**INFORMATION SHOWN**
===

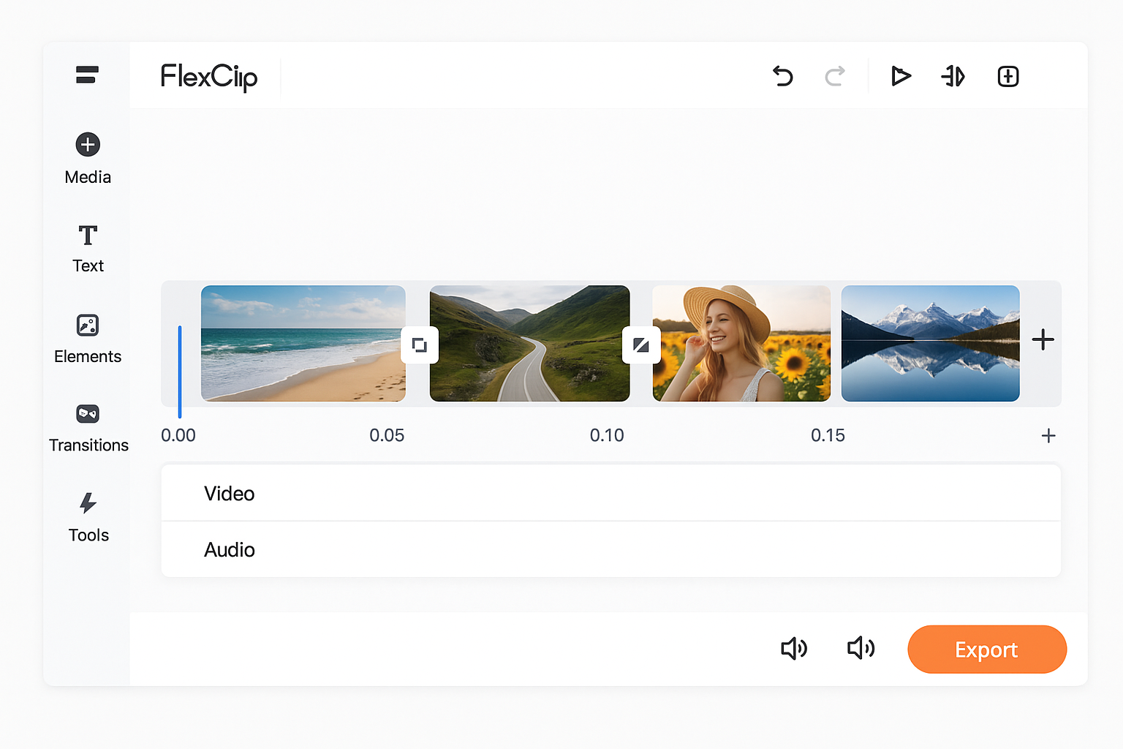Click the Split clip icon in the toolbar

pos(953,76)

===

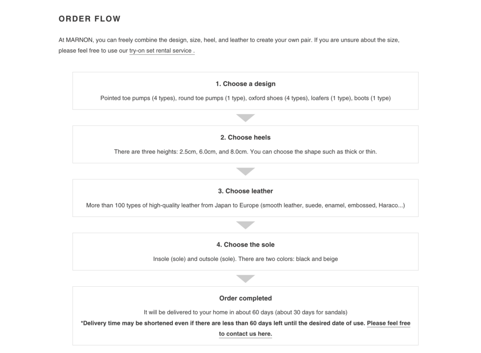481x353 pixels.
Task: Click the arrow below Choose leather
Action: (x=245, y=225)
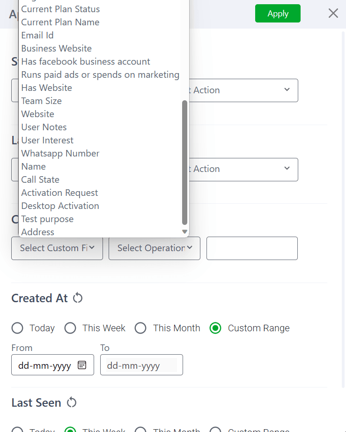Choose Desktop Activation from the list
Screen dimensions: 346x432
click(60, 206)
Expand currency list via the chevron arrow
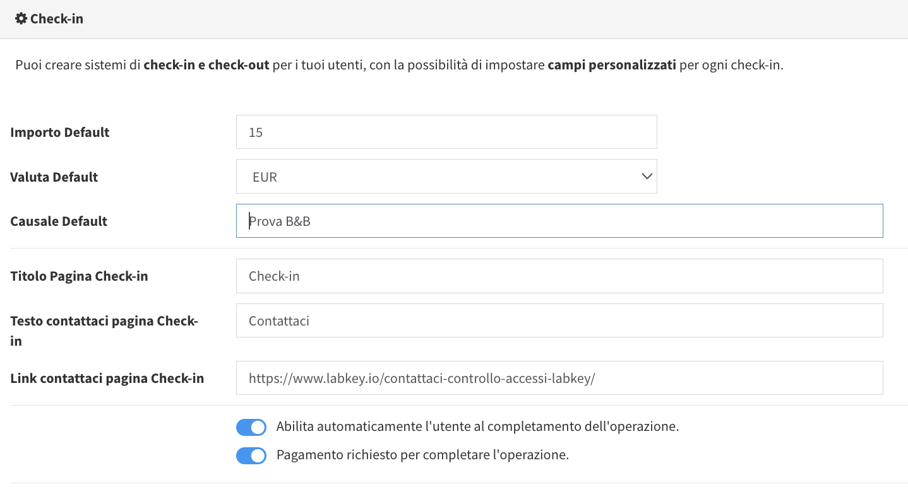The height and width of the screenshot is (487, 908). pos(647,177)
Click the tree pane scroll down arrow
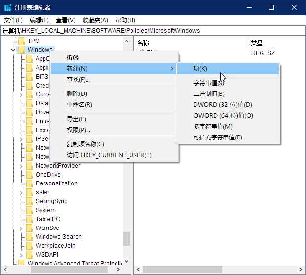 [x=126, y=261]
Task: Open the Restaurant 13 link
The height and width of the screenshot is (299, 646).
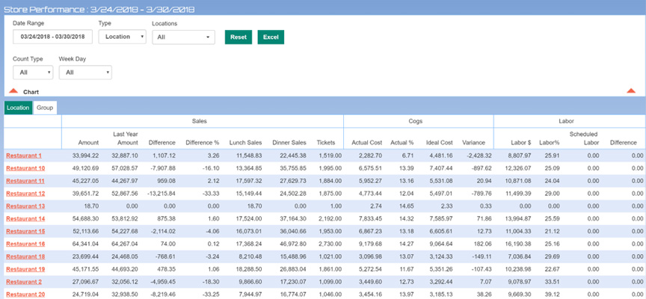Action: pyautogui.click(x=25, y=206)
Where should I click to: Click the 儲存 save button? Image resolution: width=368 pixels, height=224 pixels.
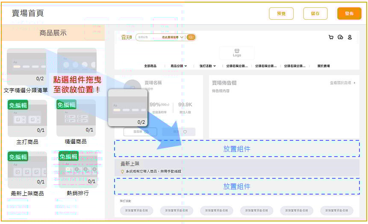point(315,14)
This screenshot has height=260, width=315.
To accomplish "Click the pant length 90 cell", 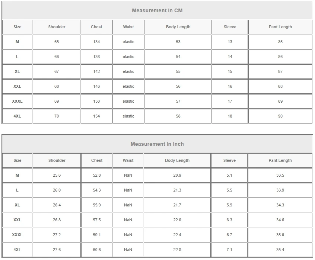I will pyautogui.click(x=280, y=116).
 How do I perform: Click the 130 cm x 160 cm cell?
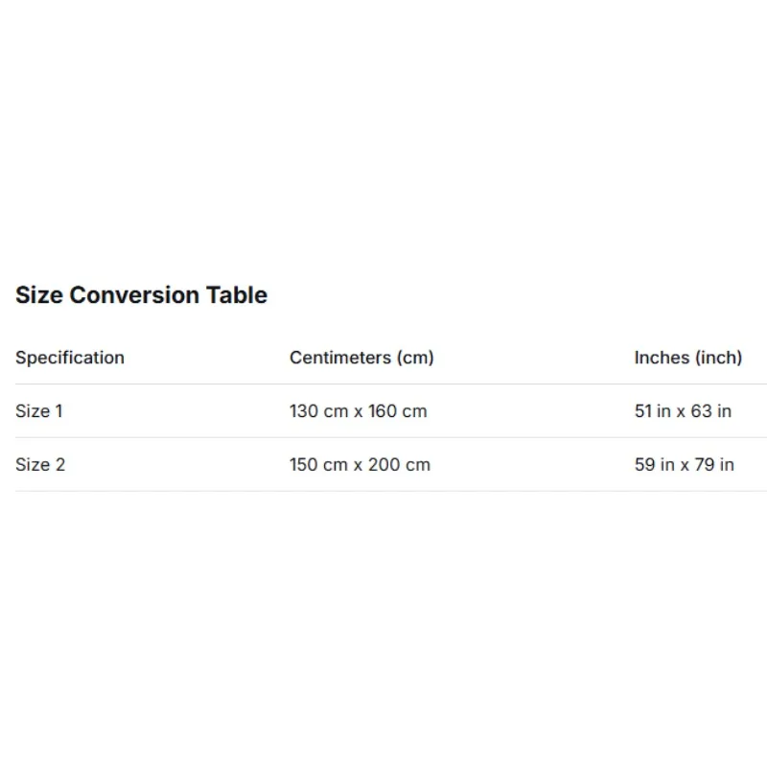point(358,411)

===

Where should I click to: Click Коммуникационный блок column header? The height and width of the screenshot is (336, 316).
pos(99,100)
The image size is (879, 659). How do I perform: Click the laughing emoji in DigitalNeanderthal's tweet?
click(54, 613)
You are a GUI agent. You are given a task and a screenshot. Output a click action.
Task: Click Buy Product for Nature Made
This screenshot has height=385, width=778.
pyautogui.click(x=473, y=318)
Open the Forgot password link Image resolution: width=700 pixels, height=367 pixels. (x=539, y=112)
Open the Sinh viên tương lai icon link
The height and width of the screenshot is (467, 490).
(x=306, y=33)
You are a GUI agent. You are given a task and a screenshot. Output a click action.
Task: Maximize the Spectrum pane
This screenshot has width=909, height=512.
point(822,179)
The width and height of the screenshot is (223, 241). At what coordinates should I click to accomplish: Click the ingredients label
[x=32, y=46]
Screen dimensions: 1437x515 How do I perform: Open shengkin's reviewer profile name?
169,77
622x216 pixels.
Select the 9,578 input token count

===

From the records above, transcribe without alteration every line from the one with "Where should I click to: Click Коммуникационный" to the one with "Open the Forgot", inclusive.

**EXERCISE RESPONSE**
Where should I click to: Click Коммуникационный блок column header? The height and width of the screenshot is (336, 316).
pos(99,100)
The image size is (879, 659). How do I perform: Click the laughing emoji in DigitalNeanderthal's tweet?
click(54, 613)
You are a GUI agent. You are given a task and a screenshot. Output a click action.
Task: Click Buy Product for Nature Made
This screenshot has height=385, width=778.
pyautogui.click(x=473, y=318)
Open the Forgot password link Image resolution: width=700 pixels, height=367 pixels. (x=539, y=112)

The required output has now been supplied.